Westlich vom Platz führen die Wege zu den beiden „Hauptstraßen“ der Großen und der Kleinen Tala‘a. Am Anfang des steilen Aufstiegs der Letzteren steht ein kleiner Laden mit kunstvoll geschnitzter grüner Holzfassade, wie es sie kein zweites Mal in der Stadt gibt. Obwohl er nur an sieben Tagen im Jahr geöffnet ist, ranken sich zahlreiche Legenden um ihn. Es heißt, dass hier, in unbestimmter Zeit, der Prophet Mohammed erschienen sei - sei es im Traum oder in einer Vision. Seither trägt der Laden den Namen „Laden des Propheten“ und gilt als eines der stillen Heiligtümer der Stadt. Einmal im Jahr, zu diesem besonderen Fest, öffnet er seine Türen: Der Koran wird rezitiert, Lobpreisungen erklingen.
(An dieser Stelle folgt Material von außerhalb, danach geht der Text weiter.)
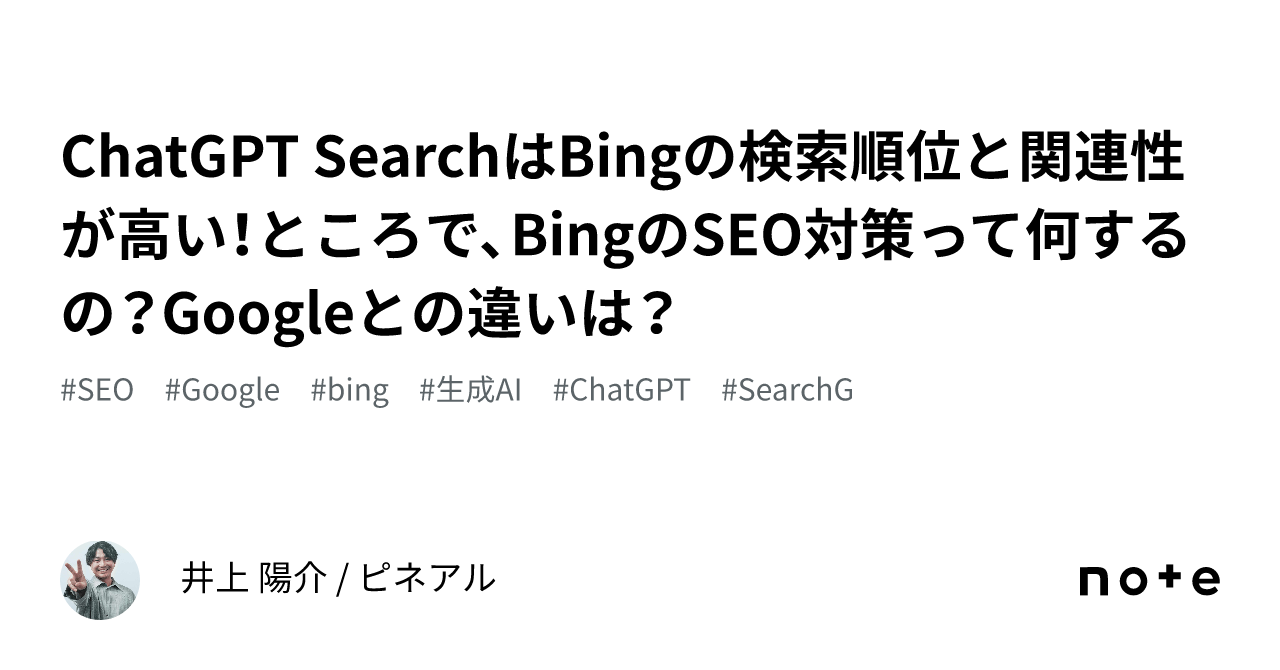Viewport: 1280px width, 670px height.
Task: Open the note logo
Action: click(x=1149, y=580)
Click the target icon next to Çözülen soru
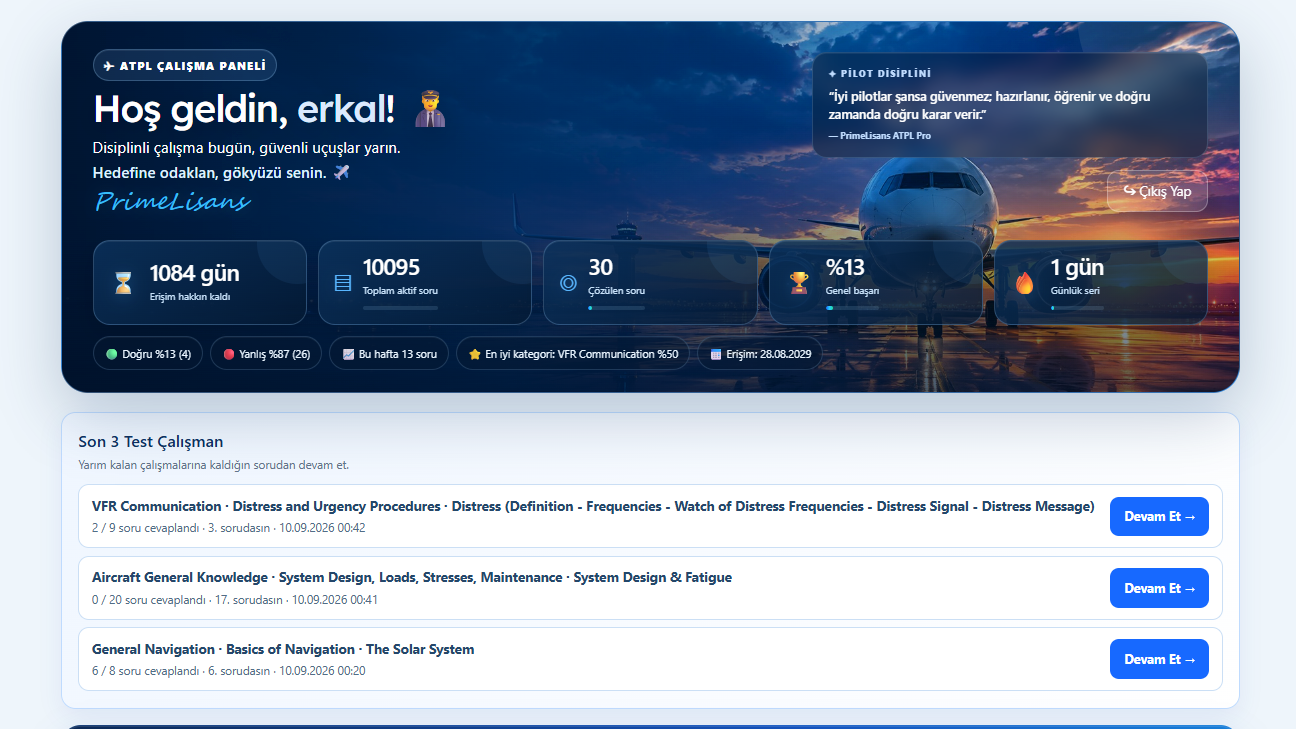This screenshot has width=1296, height=729. point(568,283)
Rechts davon führt eine schmale, leicht schattige Gasse namens Dellalin hinab zu einem lebhaften Ledermarkt - dem Markt von ‘Ayn ‘Allu. Er trägt den Namen einer Quelle, die einst mit dem gefürchteten Räuber ‘Allu in Verbindung gebracht wurde. Die Angst vor ihm war so groß, dass selbst die Quelle gemieden wurde - bis Anhänger von Moulay Idris dem Spuk ein Ende bereiteten und die Sicherheit zurückbrachten.
Wer weiter bergauf in Richtung der Gasse der Siebmacher (Ghrabliyin) geht, trifft rechts auf eine Filiale der Bruderschaft von Sidi Abdelkader al-Jilani (1078-1166), deren geistiges Erbe sich über weite Teile der islamischen Welt erstreckt. Hier liegt auch das Grab eines seiner Nachkommen, der nach dem Fall von Granada (1492) in Fès Zuflucht fand und von dort aus nach Westen zog, um die Lehre seines Vorfahren, des in Bagdad bestatteten Mystikers, weiterzugeben.
Wasserbrunnen und Funduq
An-Nejjarine, Platz der Tischler umgeben auf allen Seiten enge Gassen, oft kaum breiter als ein Meter - wie etwa die Gasse Derb Mina, die aus der linken Ecke des Funduq wie eine schmale Nische in der Wand ins scheinbare Nichts führt. Aufgrund der Enge der Gassen ist es nicht ungewöhnlich, einem Maultier oder Esel zu begegnen, der schwer beladen durch hier geführt wird. Begleitet wird das Tier vom Ausruf seines Besitzers: „A Ssmaa Balaak! Andak!“ (Hör zu! Vorsicht! Aufpassen!). In solchen Momenten bleibt dem Passanten nichts anderes übrig, als sich schleunigst in einen Haus- oder Ladeneingang zurückzuziehen - denn weder das Tier noch sein Treiber nehmen groß Notiz von ihm. Ihre Aufmerksamkeit gilt einzig dem Gleichgewicht der Last.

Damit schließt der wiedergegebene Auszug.